La firma è più grande del testo, ma si tratta dell’erede al trono prima e, succesivamente, del re! In questo caso il suo ‘marchio’ evidenzia, contrariamente dal testo che è più controllato e ‘gestito’, un sentimento dell’Io piuttosto forte, ma un po’ di egocentrismo diciamo che ‘ci sta’ col personaggio. Il tratto mostra generosità e espansione e più intraprendenza di quanta le passate cronache non siano state disposte a riconoscergli, l’angolo alla base delle lettere (vedi sopra) ci dice che Sua Maestà fosse anche un po’ permaloso.

Cavour, col suo Minuta attento ai dettagli, gli rimproverava di non avere forza, ma forse era troppo preso dai suoi disegni strategici (lui si che era un gran diplomatico!) e non gli perdonava la predilezione per il ‘focoso’ Garibaldi, col quale Vittorio Emanuele aveva sempre mostrato una certa intesa, poiché in lui ammirava il generale e condottiero.

Vittorio Emanuele II e Maria Adelaide ebbero otto figli, fra cui la Santa di Mocalieri, Maria Clotilde, la sua prediletta. Egli rimase presto vedovo dalla moglie, che morì esausta a soli 33 anni. Lui, nel frattempo, oltre a una serie di incontri fugaci e notoriamente ‘popolani’, aveva già da lustri una stabile relazione con la smaliziata Rosa Vercellana, una donna semplice, godereccia e affezionata che gli darà altri figli, pare che non si contino i discendenti illegittimi del primo re d’Italia.

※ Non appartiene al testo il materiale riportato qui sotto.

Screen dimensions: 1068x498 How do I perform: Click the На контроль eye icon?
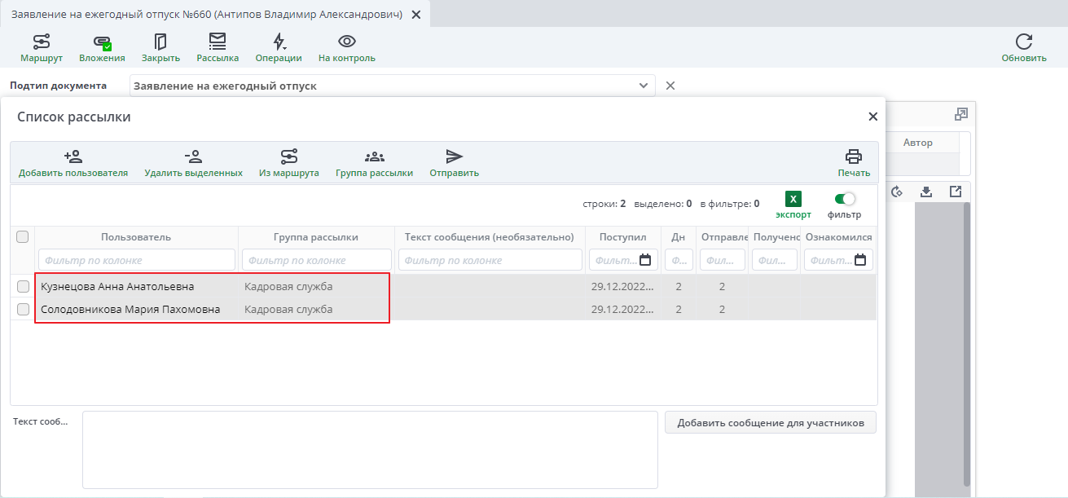point(347,42)
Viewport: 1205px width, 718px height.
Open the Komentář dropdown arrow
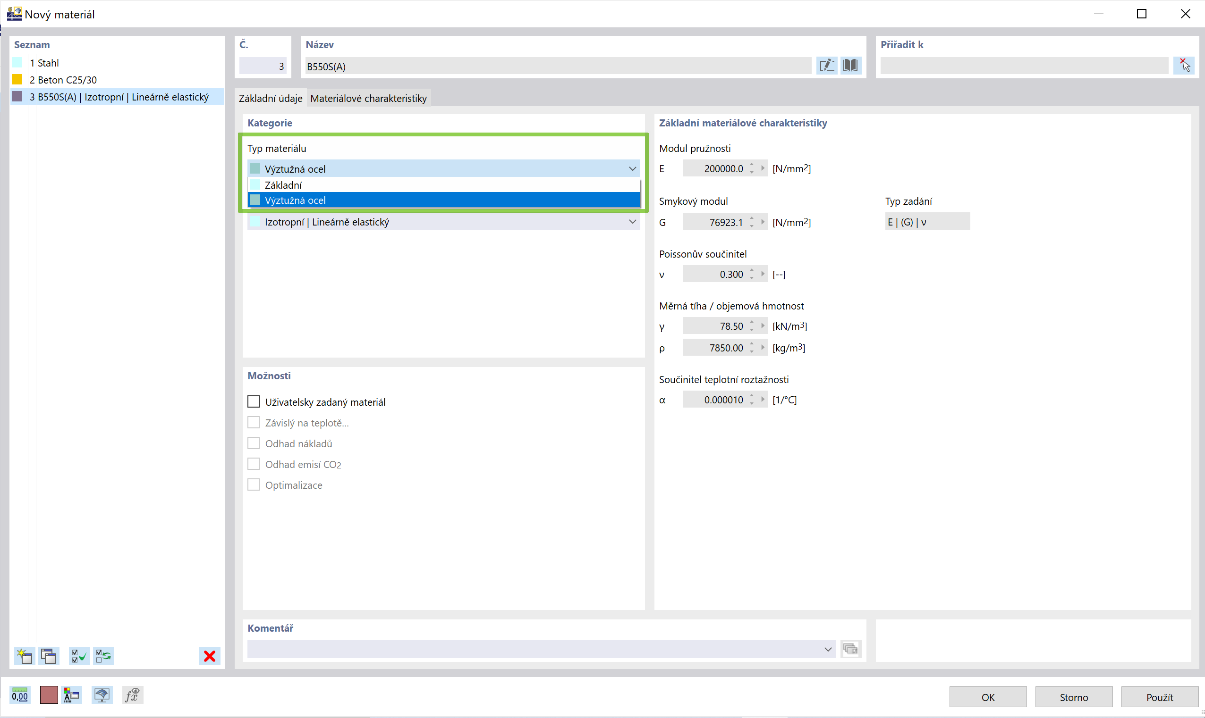827,649
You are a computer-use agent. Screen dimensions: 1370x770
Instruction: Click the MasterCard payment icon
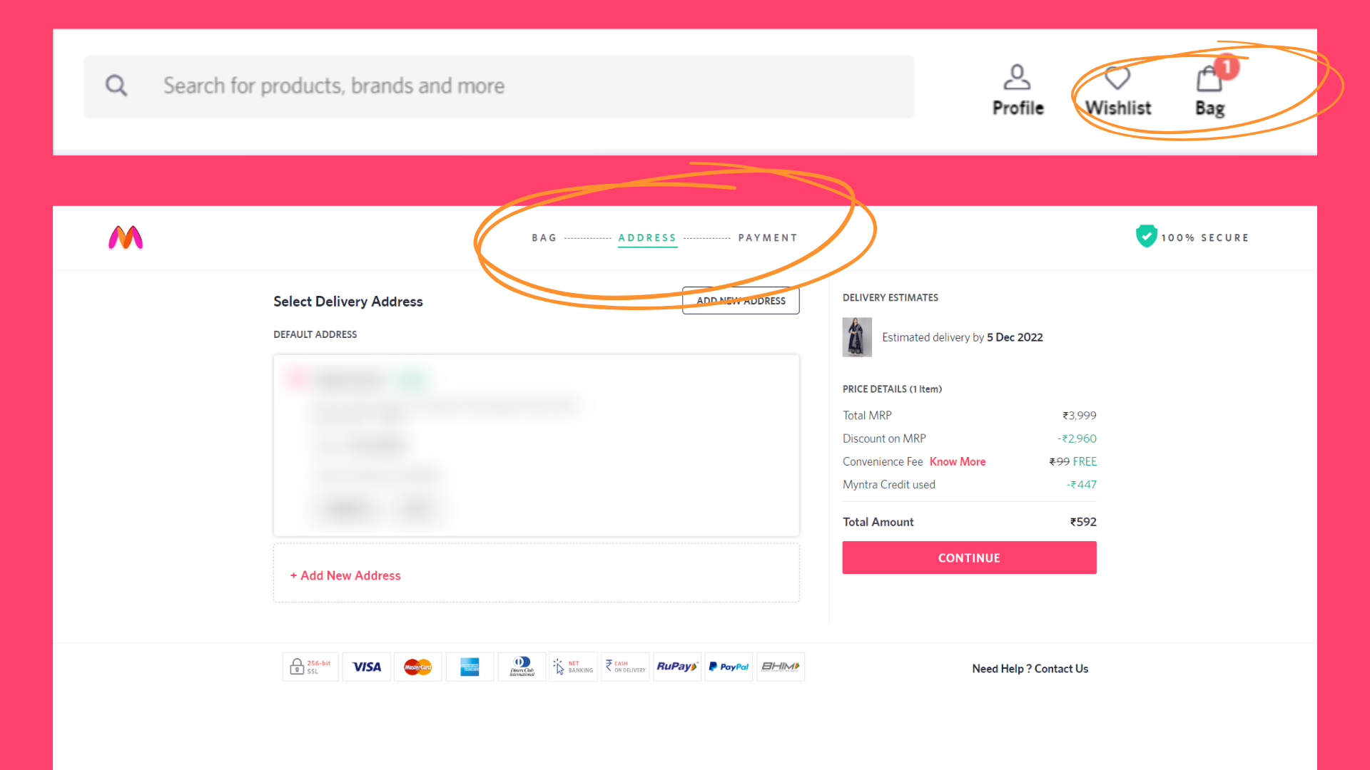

I due amanti si sposarono, in punto di morte del sovrano, con un matrimonio morganatico (che assicurava un ‘dono’ di sostentamento alla sposa, spesso di più basso rango sociale, ma escludeva lei e la sua discendenza dall’asse erditario del consorte, in fatto di beni, privilegi e di titoli).

Se anche la spinta verso la ‘caccia’ è sempre stata forte nella vita di Vittorio Emanuele II, egli non mancò di garantire alla ‘bella Rosina’ e ai figli avuti da lei un certo benessere e stabilità e questo si deve anche al suo forte Mantiene il rigo, Pendente e al Largo tra lettere (lo spazio di legittimità e ascolto che si offre al ‘Tu’).

Prima della ‘bella Rosina’, Vittorio Emanuele aveva letteralmente perso la testa per la spregiudicata Laura Bon, forse l’unica donna complessa che abbia frequentato e con la quale la rovente relazione poi finì, probabilmente non per ragioni di ‘letto’.

Massimo d’Azeglio, che evidentemente si attribuiva un ‘talento’ come biografo del re, scherzò anche sull’appellativo che era stato attribuito a Vittorio Emanuele II: ‘Padre della patria’, trasformandolo nel malizioso ‘padre degli italiani’ (tranquilli, troverò anche la grafia di d’Azeglio!).

Valeria

 

 

 

 

Le grafie prodotte per illustrare il post non sono necessariamente quelle utilizzate per la misurazione dei segni della stessa grafia.